Las manos de él recorrieron su espalda hasta que alcanzaron sus pechos. Durante una fracción de segundo, ella estuvo tentada de girarse para que pudiera agarrarlos con sus grandes manos. Quizás él acariciaría sus pezones o incluso cubriría uno de ellos con su boca. El calor se acumulaba entre sus muslos y ella ardía de deseo. ¿Tendría él la menor idea de lo que le estaba haciendo? Ella abrió los ojos y percibió, con cierta satisfacción, el reflejo del hambre salvaje en los suyos. No era ella la única en sentir ese desesperado deseo. La química sexual que ardía entre ellos desde su llegada a Poros había alcanzado el punto de combustión, pero la playa era pública y Catalina estaba cerca.
—Esto es el infierno, ¿Verdad? —murmuró Pedro mientras le abrochaba de nuevo el bikini con manos ligeramente temblorosas—. Menos mal que el agua está helada. Supongo que habrás notado que paso mucho tiempo en remojo intentando exorcizar mis deseos más primarios.
Paula se sentó y lo miró a los ojos. La paciencia y sensibilidad que había demostrado con ella desde que le había hablado de su padrastro era conmovedora. El nunca le haría daño, por lo menos no físicamente. Emocionalmente era otra cosa. Él no la amaba, ni lo haría jamás, pero le importaba, de eso estaba segura. Ella significaba más para él que cualquiera de sus anteriores amantes, y lo demostraba el hecho de que le hubiera presentado a Catalina y al resto de su familia. Había jurado que no la metería prisa y allí, en Poros, donde pasaban cada minuto del día anhelándose, él no dejaba de esperar una señal por parte de ella para iniciar una relación física. El amor la había atrapado. Ella no quería amarlo, se había pasado la vida pendiente de no repetir los mismos errores de su madre y de no exponerse a la angustia del rechazo. Pero el amor, según había descubierto, tenía su propia voluntad. Si le abandonaba, dejaría con él su corazón. Hacía años que se había marchado de casa y había planificado con detalle su vida, hasta que Pedro irrumpió en ella, pero ya no le daba miedo admitir que le necesitaba. Él sería su primer y único amante. Ningún otro hombre se le acercaba. Había llegado el momento de arriesgarse, de vivir el presente, y dejar de mirar hacia el futuro más o menos lejano, al día en que, casi inevitablemente, se separarían.

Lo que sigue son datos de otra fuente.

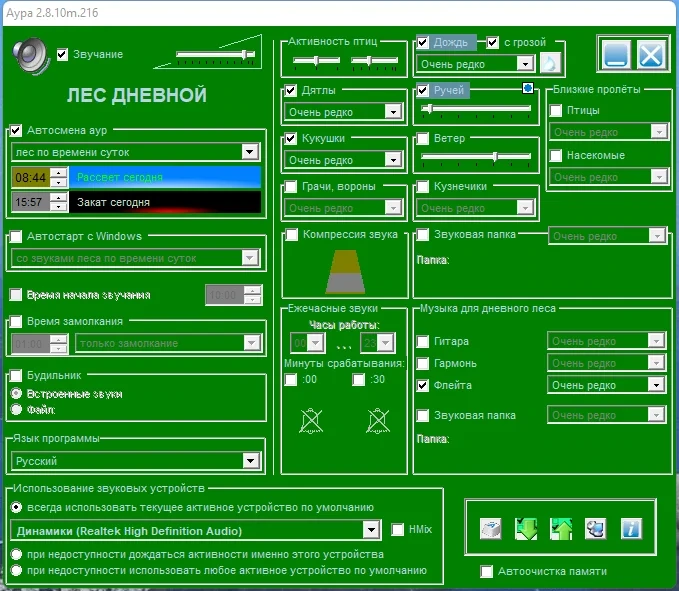Click the Ручей volume slider
This screenshot has height=591, width=679.
[476, 109]
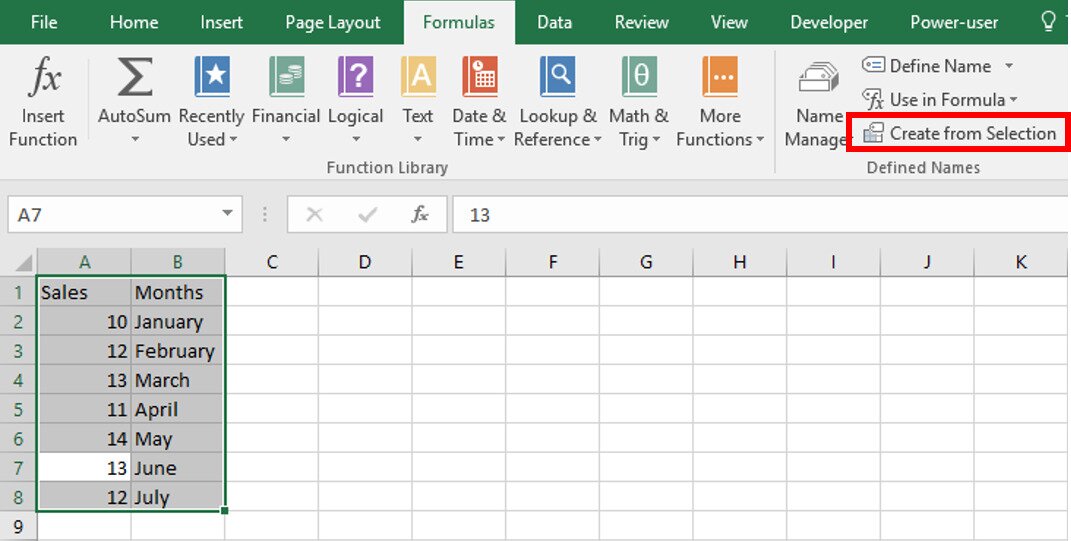Expand the Name Box dropdown arrow
The width and height of the screenshot is (1071, 541).
click(227, 214)
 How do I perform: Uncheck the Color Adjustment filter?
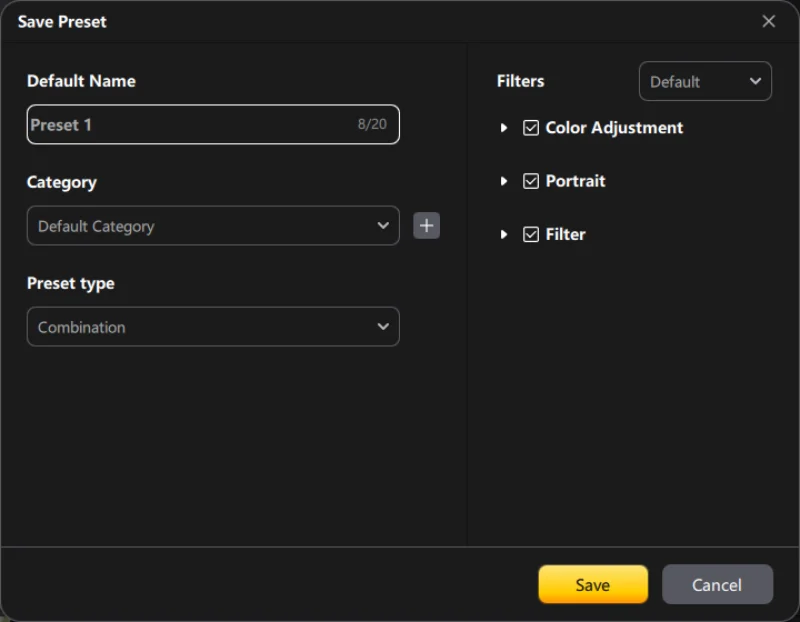pos(530,128)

—Se me ocurren varias otras maneras de exorcizar esos demonios, Pedro — dijo ella impulsivamente con una pícara sonrisa—, y ninguna de ellas te obliga a nadar en el mar helado.
—¿Te importaría darme más detalles, pedhaki mou? —dijo él tras recuperar el aliento.

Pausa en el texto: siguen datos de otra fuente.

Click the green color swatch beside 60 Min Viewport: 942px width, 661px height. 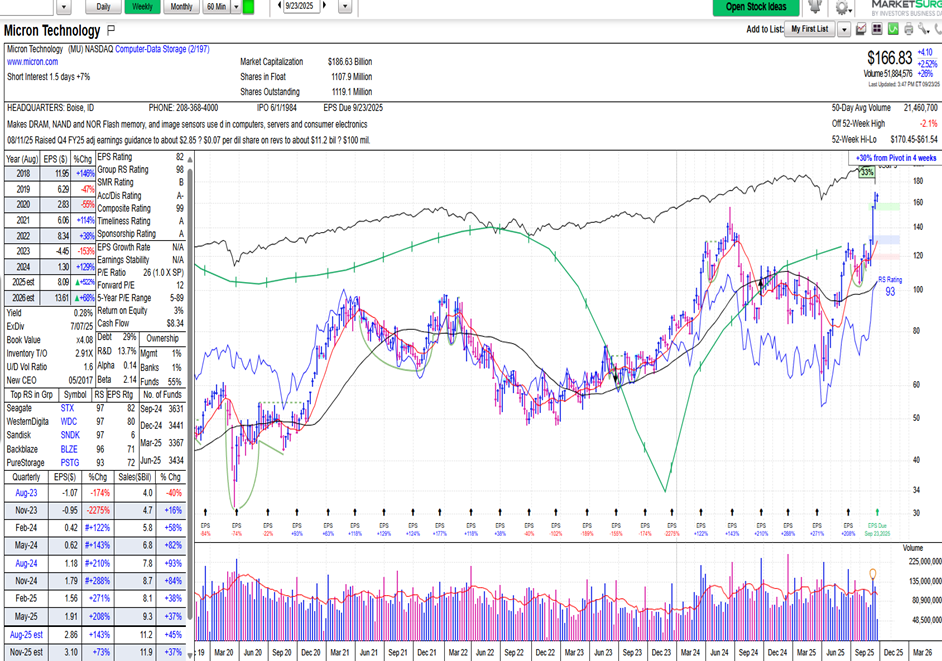[x=250, y=7]
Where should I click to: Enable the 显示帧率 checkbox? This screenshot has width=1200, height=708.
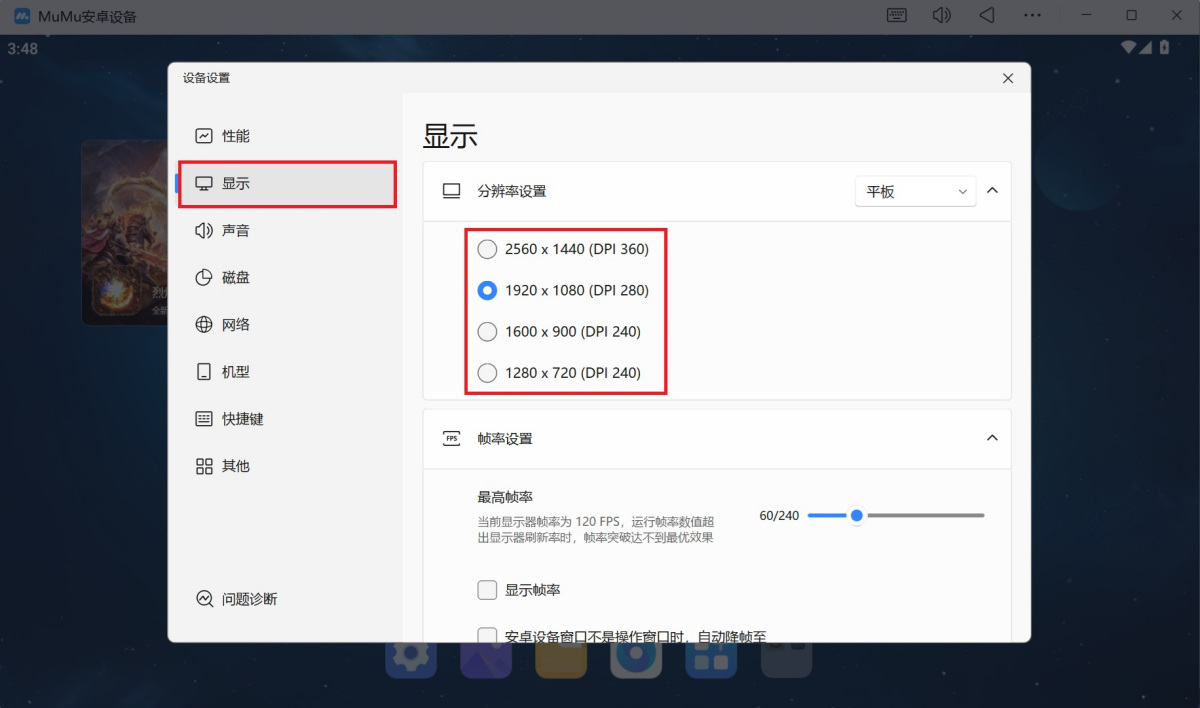pyautogui.click(x=487, y=590)

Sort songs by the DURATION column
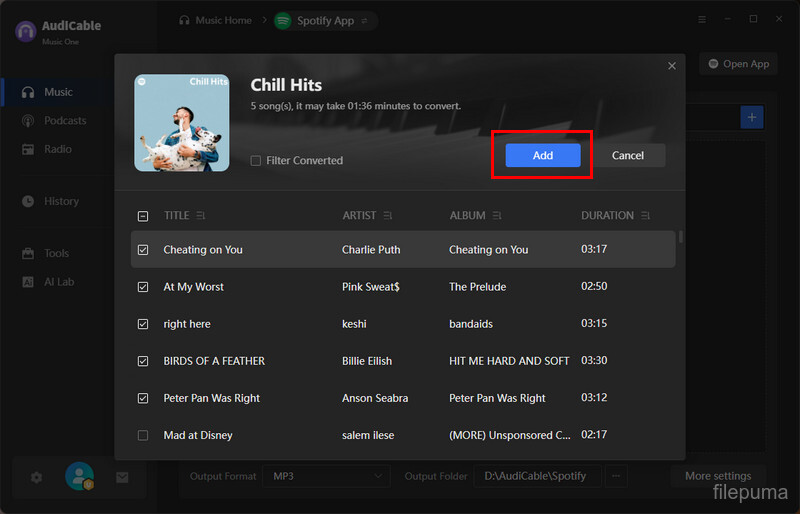(645, 216)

La boca de él estaba a escasos milímetros de la suya, y Paula emitió un leve gemido mientras salvaba la distancia y atrapaba sus labios en un beso que a él le llegó al alma. Por primera vez, no se reprimió. No quería que hubiera dudas o malentendidos y respondió a la lengua de él con los labios entreabiertos para dejarla entrar. La pasión estalló entre los dos con la violencia de una llama junto a la yesca. Ella escuchó a Pedro murmurar algo en griego antes de abrazarla contra su pecho. Con una mano, él acariciaba sus cabellos mientras que con la otra subía y bajaba por su espalda con las caderas pegadas a las suyas, haciendo dolorosamente evidente la fuerza de su erección. Cuando ella pensaba que no aguantaría más y que iba a suplicarle que la hiciera suya, él aflojó la presión de su boca hasta que el beso no fue más que una suave caricia sobre sus labios.
—¿Estás segura, Paula? —preguntó con voz ronca, reflejo del esfuerzo por controlarse—. No tenemos prisa. Puedo esperar…
—Pero yo no puedo —le interrumpió ella con un dedo apoyado en sus labios—. Te deseo, Pedro. Cuando me animaste a contarte lo sucedido con mi padrastro, y luego me aseguraste que nunca más me haría daño, ni a mí ni a ninguna otra chica, me liberaste. Ya no me siento sucia o avergonzada. Me siento bella porque tú haces que me sienta bella. Quiero agradecértelo —susurró ella mientras le rodeaba el cuello con los brazos.
Pero Pedro la agarró por las muñecas.